Papillon de nuit (Circus Dreamer), 1990
Pastel sur carton, 101,8 x 72,7 cm


L’impressionnant dessin au pastel de grand format joue sur deux plans de réalité différents.

Au premier plan, l’on voit un garçon très présent, qui s’appuie contre un poteau avec son bras droit étendu vers le haut et qui tourne son regard légèrement interrogateur vers la gauche à côté du spectateur. Il se tient à côté d’une porte de jardin ouverte vêtu d’une chemise négligemment boutonnée qui découvre son ventre nu. Avec cette pose exceptionnelle, il semble très ouvert, pourtant, la vue dégagée indique une certaine fragilité physique.

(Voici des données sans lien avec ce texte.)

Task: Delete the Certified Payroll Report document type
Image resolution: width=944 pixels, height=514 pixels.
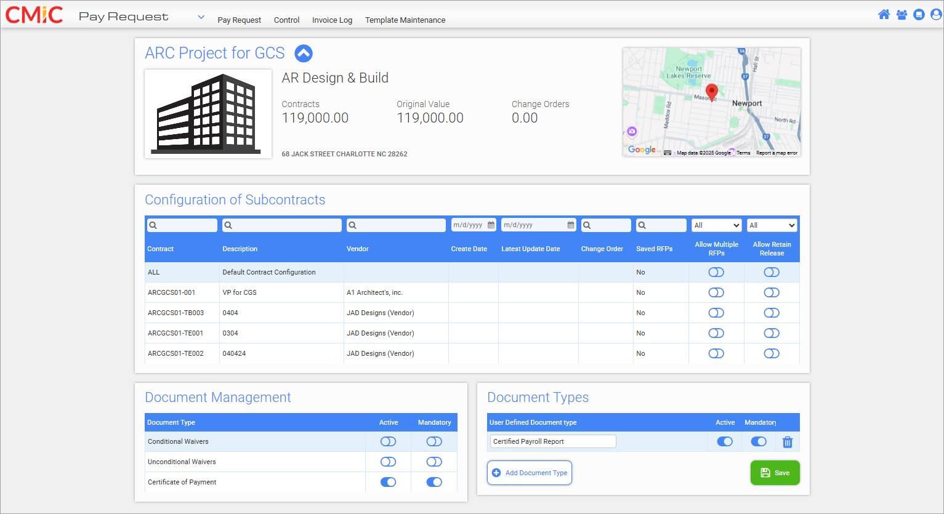Action: coord(787,442)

Un deuxième plan de réalité s’ouvre au-dessus de lui, avec des figures de l’univers du cirque intégrées aux décors sous forme de bulles de texte. Deux clowns et un magicien se cachent derrière un rideau jaune baissé. Un Pierrot en habits mauve tient une montre dans sa main gauche et montre le cadran avec son autre main, un signe du caractère éphémère du temps. Un autre personnage est un clown en veste à carreaux, pantalon jaune, chemise blanche avec un ruban rouge et gants blancs. Il tient ses mains près de sa tête parce qu’il semble avoir lancé une balle jaune en direction du garçon. Derrière les deux amuseurs, l’on peut reconnaître un magicien avec un haut de forme mauve qui projette l’ombre sur ses yeux. Il a levé sa main droite en faisant le signe.

Les décors ont un caractère irréel et mystérieux à la fois. Or, que peut bien vouloir dire ce magnifique dessin méticuleusement réalisé ?

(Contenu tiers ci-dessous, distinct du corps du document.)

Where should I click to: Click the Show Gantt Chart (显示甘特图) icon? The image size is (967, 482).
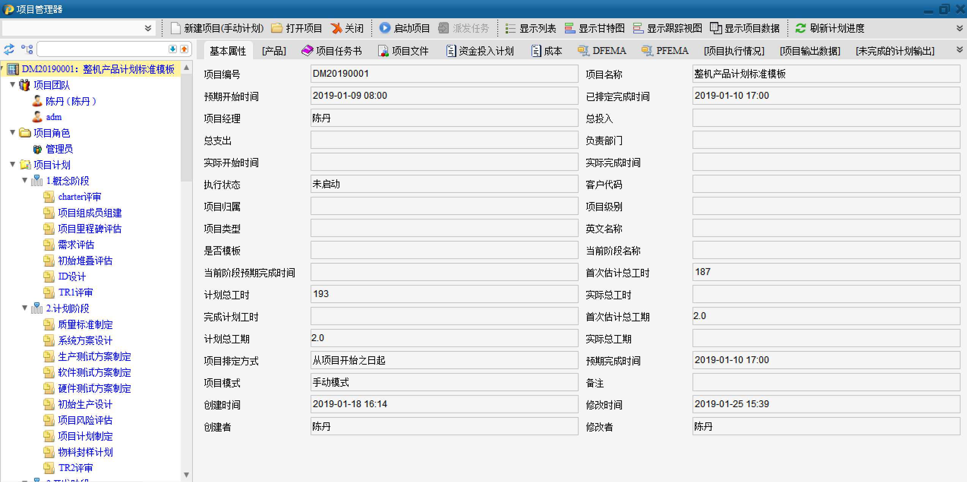(x=569, y=28)
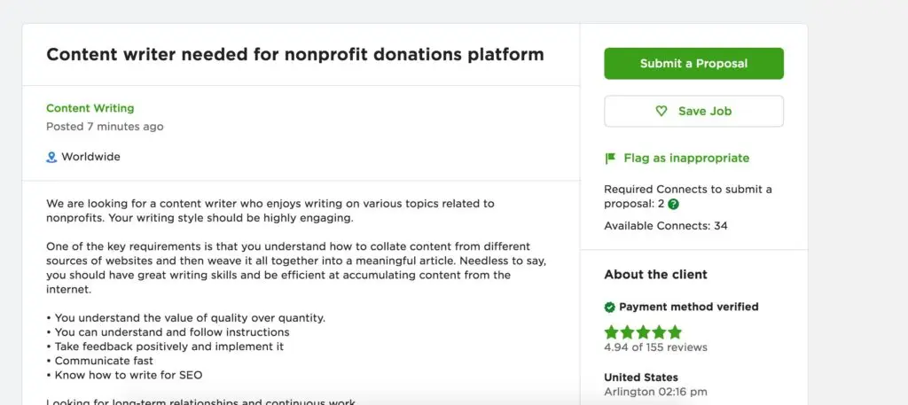The image size is (908, 405).
Task: Click the Available Connects: 34 text
Action: tap(665, 226)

La séquence des motifs figuratifs renvoie à l’univers du rêve, ce que suggère également le titre Nachtfalter (Papillons de nuit). La montre et la dichotomie de la composition mettent en jeu les sujets du temps et de la transition.

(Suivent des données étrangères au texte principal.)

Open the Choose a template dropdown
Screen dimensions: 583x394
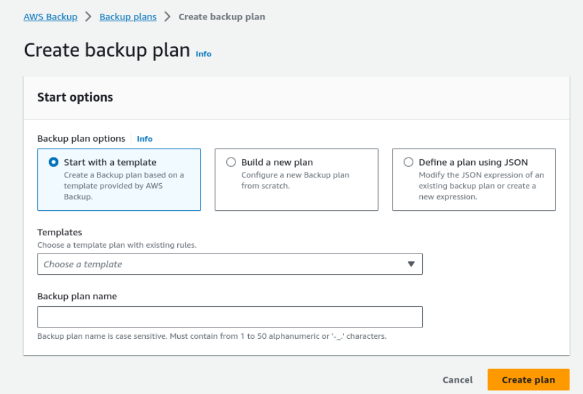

C’est pourquoi l’on peut supposer que Ruth Baumgarte aborde dans cette feuille saisissante la transition entre l’enfance et l’adolescence. La porte est ouverte et le chemin est emprunté. Le garçon regarde, subjugué, sur quelque chose qui reste caché au spectateur. Derrière lui se trouve le monde de la fantaisie enfantine qu’il doit maintenant quitter et évincer à vue d’œil. La balle lancée par le clown peut être considérée comme un lien entre les deux plans de réalité, car les expériences de l’enfance ne seront jamais supprimées complètement de la réalité ultérieure.

Il est intéressant que Ruth Baumgarte ait déjà choisi une figure appuyée dans un contexte semblable dans son Selbstbildnis (…an der Tür) (Autoportrait (… à la porte)) de 1979. Là aussi, le motif figuratif incarne la situation de transition et de changement.